-- Given data start --

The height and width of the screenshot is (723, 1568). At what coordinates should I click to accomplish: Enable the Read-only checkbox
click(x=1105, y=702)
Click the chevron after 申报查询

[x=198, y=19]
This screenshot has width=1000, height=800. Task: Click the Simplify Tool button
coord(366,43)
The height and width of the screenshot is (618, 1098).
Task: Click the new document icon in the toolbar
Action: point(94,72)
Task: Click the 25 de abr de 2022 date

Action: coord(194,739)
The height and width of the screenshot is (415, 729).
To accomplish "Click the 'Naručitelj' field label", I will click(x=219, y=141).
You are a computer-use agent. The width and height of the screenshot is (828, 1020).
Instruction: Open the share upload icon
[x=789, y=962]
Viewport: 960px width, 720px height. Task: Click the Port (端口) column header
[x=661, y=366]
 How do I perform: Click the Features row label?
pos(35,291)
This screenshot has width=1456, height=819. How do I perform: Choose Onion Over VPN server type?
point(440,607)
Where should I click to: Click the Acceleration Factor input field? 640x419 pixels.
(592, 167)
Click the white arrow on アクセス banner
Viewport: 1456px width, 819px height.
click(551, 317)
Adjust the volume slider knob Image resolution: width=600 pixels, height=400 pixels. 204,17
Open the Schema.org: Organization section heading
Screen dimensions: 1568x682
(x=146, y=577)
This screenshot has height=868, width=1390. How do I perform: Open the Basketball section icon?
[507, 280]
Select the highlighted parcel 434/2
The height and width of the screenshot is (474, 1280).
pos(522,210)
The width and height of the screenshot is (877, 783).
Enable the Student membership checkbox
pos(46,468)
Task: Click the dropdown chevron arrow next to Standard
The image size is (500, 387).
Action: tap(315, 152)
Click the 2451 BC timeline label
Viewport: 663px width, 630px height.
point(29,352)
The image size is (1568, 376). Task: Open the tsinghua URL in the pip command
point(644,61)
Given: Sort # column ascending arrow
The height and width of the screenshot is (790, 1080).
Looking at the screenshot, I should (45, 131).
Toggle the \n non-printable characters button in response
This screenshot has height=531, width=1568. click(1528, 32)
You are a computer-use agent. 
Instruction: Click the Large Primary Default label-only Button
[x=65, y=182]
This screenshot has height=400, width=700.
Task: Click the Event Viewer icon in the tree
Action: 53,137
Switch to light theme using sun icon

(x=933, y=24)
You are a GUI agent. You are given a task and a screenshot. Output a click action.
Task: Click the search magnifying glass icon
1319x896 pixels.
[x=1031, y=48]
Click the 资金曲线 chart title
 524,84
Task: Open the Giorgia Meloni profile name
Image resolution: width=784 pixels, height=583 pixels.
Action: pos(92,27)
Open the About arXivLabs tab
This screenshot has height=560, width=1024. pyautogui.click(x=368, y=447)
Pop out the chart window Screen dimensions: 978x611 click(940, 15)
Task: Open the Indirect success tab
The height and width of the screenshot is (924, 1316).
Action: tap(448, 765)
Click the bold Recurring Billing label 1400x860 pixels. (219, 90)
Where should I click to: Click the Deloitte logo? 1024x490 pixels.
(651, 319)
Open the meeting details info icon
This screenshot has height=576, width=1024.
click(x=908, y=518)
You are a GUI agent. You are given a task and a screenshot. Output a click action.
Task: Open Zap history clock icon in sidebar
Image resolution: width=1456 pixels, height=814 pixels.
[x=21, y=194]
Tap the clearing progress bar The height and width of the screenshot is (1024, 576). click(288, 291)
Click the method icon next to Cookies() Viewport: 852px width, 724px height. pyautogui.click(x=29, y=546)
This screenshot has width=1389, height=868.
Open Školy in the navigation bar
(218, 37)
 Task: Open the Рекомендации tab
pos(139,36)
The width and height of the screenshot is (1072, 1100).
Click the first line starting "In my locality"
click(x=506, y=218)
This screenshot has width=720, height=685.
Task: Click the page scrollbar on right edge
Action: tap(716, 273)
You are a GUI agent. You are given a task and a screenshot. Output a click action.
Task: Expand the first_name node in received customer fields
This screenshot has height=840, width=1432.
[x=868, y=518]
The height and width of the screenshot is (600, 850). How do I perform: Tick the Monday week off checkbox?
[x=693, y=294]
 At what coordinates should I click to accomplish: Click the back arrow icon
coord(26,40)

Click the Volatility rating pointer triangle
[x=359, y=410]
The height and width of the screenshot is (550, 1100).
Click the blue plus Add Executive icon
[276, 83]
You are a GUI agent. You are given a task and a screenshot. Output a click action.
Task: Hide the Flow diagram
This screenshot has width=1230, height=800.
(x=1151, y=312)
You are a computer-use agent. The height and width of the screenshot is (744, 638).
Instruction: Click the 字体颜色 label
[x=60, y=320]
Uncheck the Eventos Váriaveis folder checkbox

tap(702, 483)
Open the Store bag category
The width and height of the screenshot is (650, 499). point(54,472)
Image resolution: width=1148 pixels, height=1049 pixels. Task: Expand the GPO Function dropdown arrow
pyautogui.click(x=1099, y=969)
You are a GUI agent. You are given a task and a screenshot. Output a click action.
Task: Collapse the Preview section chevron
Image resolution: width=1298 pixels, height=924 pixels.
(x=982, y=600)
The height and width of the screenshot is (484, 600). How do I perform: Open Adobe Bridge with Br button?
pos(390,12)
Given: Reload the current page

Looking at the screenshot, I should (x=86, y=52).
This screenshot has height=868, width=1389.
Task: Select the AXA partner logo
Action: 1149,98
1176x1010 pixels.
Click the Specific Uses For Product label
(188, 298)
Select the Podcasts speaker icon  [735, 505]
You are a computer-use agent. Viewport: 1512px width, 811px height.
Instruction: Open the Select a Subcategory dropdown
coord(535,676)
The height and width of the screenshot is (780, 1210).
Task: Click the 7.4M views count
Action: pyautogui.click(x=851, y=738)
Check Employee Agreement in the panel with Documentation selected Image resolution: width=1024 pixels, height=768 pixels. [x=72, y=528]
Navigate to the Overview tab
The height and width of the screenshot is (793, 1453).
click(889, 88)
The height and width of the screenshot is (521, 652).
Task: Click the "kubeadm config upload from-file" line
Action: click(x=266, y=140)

-- Given data end --

Problem statement -
Can you rewrite the rows above with every "How do I perform" replaced by "How can I carry out", leaving everything else unchanged?

Complete output -
The height and width of the screenshot is (723, 1568). At what coordinates should I click to accomplish: Enable the Read-only checkbox
click(x=1105, y=702)
Click the chevron after 申报查询

[x=198, y=19]
This screenshot has width=1000, height=800. Task: Click the Simplify Tool button
coord(366,43)
The height and width of the screenshot is (618, 1098).
Task: Click the new document icon in the toolbar
Action: point(94,72)
Task: Click the 25 de abr de 2022 date

Action: coord(194,739)
The height and width of the screenshot is (415, 729).
To accomplish "Click the 'Naručitelj' field label", I will click(x=219, y=141).
You are a computer-use agent. The width and height of the screenshot is (828, 1020).
Instruction: Open the share upload icon
[x=789, y=962]
Viewport: 960px width, 720px height. Task: Click the Port (端口) column header
[x=661, y=366]
 How can I carry out: Click the Features row label?
pos(35,291)
This screenshot has width=1456, height=819. How can I carry out: Choose Onion Over VPN server type?
point(440,607)
Where should I click to: Click the Acceleration Factor input field? 640x419 pixels.
(592, 167)
Click the white arrow on アクセス banner
Viewport: 1456px width, 819px height.
click(551, 317)
Adjust the volume slider knob Image resolution: width=600 pixels, height=400 pixels. 204,17
Open the Schema.org: Organization section heading
Screen dimensions: 1568x682
(x=146, y=577)
This screenshot has height=868, width=1390. How can I carry out: Open the Basketball section icon?
[507, 280]
Select the highlighted parcel 434/2
The height and width of the screenshot is (474, 1280).
pos(522,210)
The width and height of the screenshot is (877, 783).
Enable the Student membership checkbox
pos(46,468)
Task: Click the dropdown chevron arrow next to Standard
The image size is (500, 387).
Action: tap(315, 152)
Click the 2451 BC timeline label
Viewport: 663px width, 630px height.
point(29,352)
The image size is (1568, 376). Task: Open the tsinghua URL in the pip command
point(644,61)
Given: Sort # column ascending arrow
The height and width of the screenshot is (790, 1080).
Looking at the screenshot, I should (45, 131).
Toggle the \n non-printable characters button in response
This screenshot has height=531, width=1568. click(1528, 32)
You are a computer-use agent. 
Instruction: Click the Large Primary Default label-only Button
[x=65, y=182]
This screenshot has height=400, width=700.
Task: Click the Event Viewer icon in the tree
Action: 53,137
Switch to light theme using sun icon

(x=933, y=24)
You are a GUI agent. You are given a task and a screenshot. Output a click action.
Task: Click the search magnifying glass icon
1319x896 pixels.
[x=1031, y=48]
Click the 资金曲线 chart title
 524,84
Task: Open the Giorgia Meloni profile name
Image resolution: width=784 pixels, height=583 pixels.
Action: pos(92,27)
Open the About arXivLabs tab
This screenshot has height=560, width=1024. pyautogui.click(x=368, y=447)
Pop out the chart window Screen dimensions: 978x611 click(940, 15)
Task: Open the Indirect success tab
The height and width of the screenshot is (924, 1316).
Action: tap(448, 765)
Click the bold Recurring Billing label 1400x860 pixels. (219, 90)
Where should I click to: Click the Deloitte logo? 1024x490 pixels.
(651, 319)
Open the meeting details info icon
This screenshot has height=576, width=1024.
click(x=908, y=518)
You are a GUI agent. You are given a task and a screenshot. Output a click action.
Task: Open Zap history clock icon in sidebar
Image resolution: width=1456 pixels, height=814 pixels.
[x=21, y=194]
Tap the clearing progress bar The height and width of the screenshot is (1024, 576). click(288, 291)
Click the method icon next to Cookies() Viewport: 852px width, 724px height. pyautogui.click(x=29, y=546)
This screenshot has width=1389, height=868.
Open Školy in the navigation bar
(218, 37)
 Task: Open the Рекомендации tab
pos(139,36)
The width and height of the screenshot is (1072, 1100).
Click the first line starting "In my locality"
click(x=506, y=218)
This screenshot has width=720, height=685.
Task: Click the page scrollbar on right edge
Action: tap(716, 273)
You are a GUI agent. You are given a task and a screenshot. Output a click action.
Task: Expand the first_name node in received customer fields
This screenshot has height=840, width=1432.
[x=868, y=518]
The height and width of the screenshot is (600, 850). How can I carry out: Tick the Monday week off checkbox?
[x=693, y=294]
 At what coordinates should I click to accomplish: Click the back arrow icon
coord(26,40)

Click the Volatility rating pointer triangle
[x=359, y=410]
The height and width of the screenshot is (550, 1100).
Click the blue plus Add Executive icon
[276, 83]
You are a GUI agent. You are given a task and a screenshot. Output a click action.
Task: Hide the Flow diagram
This screenshot has width=1230, height=800.
(x=1151, y=312)
You are a computer-use agent. The height and width of the screenshot is (744, 638).
Instruction: Click the 字体颜色 label
[x=60, y=320]
Uncheck the Eventos Váriaveis folder checkbox

tap(702, 483)
Open the Store bag category
The width and height of the screenshot is (650, 499). point(54,472)
Image resolution: width=1148 pixels, height=1049 pixels. Task: Expand the GPO Function dropdown arrow
pyautogui.click(x=1099, y=969)
You are a GUI agent. You are given a task and a screenshot. Output a click action.
Task: Collapse the Preview section chevron
Image resolution: width=1298 pixels, height=924 pixels.
(x=982, y=600)
The height and width of the screenshot is (484, 600). How can I carry out: Open Adobe Bridge with Br button?
pos(390,12)
Given: Reload the current page

Looking at the screenshot, I should (x=86, y=52).
This screenshot has height=868, width=1389.
Task: Select the AXA partner logo
Action: 1149,98
1176x1010 pixels.
Click the Specific Uses For Product label
(188, 298)
Select the Podcasts speaker icon  [735, 505]
You are a computer-use agent. Viewport: 1512px width, 811px height.
Instruction: Open the Select a Subcategory dropdown
coord(535,676)
The height and width of the screenshot is (780, 1210).
Task: Click the 7.4M views count
Action: pyautogui.click(x=851, y=738)
Check Employee Agreement in the panel with Documentation selected Image resolution: width=1024 pixels, height=768 pixels. [x=72, y=528]
Navigate to the Overview tab
The height and width of the screenshot is (793, 1453).
click(889, 88)
The height and width of the screenshot is (521, 652).
Task: Click the "kubeadm config upload from-file" line
Action: click(x=266, y=140)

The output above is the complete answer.